Les compagnons venaient d’atteindre la place du marché quand les dragons fondirent sur la cité de Tarsis.

Tanis et ses amis s’étaient séparés des chevaliers ; cela ne s’était pas fait sans mal. Contrariés par la défection de Sturm et du kender, qui refusèrent d’abandonner leurs camarades, les chevaliers avaient promis de se venger en complotant contre la promotion de Sturm au grade suprême de son ordre.

Personne n’eut le temps de s’appesantir sur ce problème. Le son des cors, porté par le vent, se rapprochait à une vitesse inquiétante. Les chevaliers regagnèrent leur campement, dans les collines, et les compagnons prirent le chemin de la ville.

Les habitants, descendus dans la rue, s’interrogeaient sur ces étranges sonneries de cors qu’ils n’avaient jamais entendues. Mais, un homme dans Tarsis avait compris ce qui se passait. Au premier écho des cors, le bourgmestre interpella le draconien qui était à son côté.

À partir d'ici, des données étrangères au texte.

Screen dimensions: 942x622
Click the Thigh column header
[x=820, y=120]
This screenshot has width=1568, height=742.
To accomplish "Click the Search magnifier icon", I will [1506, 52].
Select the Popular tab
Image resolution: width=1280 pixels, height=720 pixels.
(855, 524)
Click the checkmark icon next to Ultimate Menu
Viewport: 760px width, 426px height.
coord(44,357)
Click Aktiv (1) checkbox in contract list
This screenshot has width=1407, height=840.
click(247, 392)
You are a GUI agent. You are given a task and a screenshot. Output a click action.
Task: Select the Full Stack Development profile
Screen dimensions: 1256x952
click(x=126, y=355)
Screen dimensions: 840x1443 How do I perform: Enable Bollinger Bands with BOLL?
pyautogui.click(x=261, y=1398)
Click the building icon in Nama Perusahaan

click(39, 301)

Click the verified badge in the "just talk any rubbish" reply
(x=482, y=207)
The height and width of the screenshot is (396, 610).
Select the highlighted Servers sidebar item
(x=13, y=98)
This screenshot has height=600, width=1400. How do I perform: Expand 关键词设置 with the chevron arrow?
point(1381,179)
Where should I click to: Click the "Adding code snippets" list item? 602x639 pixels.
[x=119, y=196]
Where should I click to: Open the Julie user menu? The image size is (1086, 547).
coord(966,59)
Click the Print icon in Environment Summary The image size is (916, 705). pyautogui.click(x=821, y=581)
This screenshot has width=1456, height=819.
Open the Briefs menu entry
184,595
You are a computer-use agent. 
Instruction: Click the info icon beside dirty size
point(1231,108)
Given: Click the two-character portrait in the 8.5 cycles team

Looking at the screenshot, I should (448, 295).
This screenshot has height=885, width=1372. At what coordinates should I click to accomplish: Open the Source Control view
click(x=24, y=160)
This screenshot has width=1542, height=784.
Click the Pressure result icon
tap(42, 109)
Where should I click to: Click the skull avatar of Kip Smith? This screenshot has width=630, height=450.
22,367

— Nous étions convenus que la ville serait épargnée ! dit-il, les dents serrées. Nous sommes en cours de négociations…

— Le Seigneur des Dragons est las de négocier, répondit le draconien en étouffant un bâillement. La cité sera épargnée, mais il fallait lui donner une petite leçon.

Le bourgmestre s’effondra, la tête entre les mains. Les membres du Conseil, ne comprenant pas ce qui arrivait, virent avec effroi des larmes couler sur le visage de leur seigneur.

Leurs ailes flamboyant sous le soleil couchant, des centaines de dragons rouges sillonnaient le ciel. Le peuple de Tarsis ne comprit qu’une chose : c’était la mort qui arrivait à tire-d’aile.

Les dragons survolèrent la ville, planant au ras des édifices pour semer une panique bien plus destructrice que les flammes qu’ils allaient cracher. Les habitants ne pensèrent plus qu’à fuir.

Mais il n’y avait pas d’échappatoire.

Sachant qu’ils ne rencontreraient plus de résistance, les dragons passèrent à l’attaque. Les uns après les autres, ils fondirent sur les maisons qui s’enflammèrent aussitôt. Les incendies se propagèrent rapidement, soulevant des nuages de suie noire.

Les cris de terreur se muèrent en hurlements de douleur et de désespoir. Ne sachant où aller, les villageois se précipitaient éperdument dans la cohue.

Le flot de la populace disloqua le groupe des compagnons. Ils furent foulés aux pieds et catapultés contre les façades. La fumée qui noyait les rues acheva de les disperser.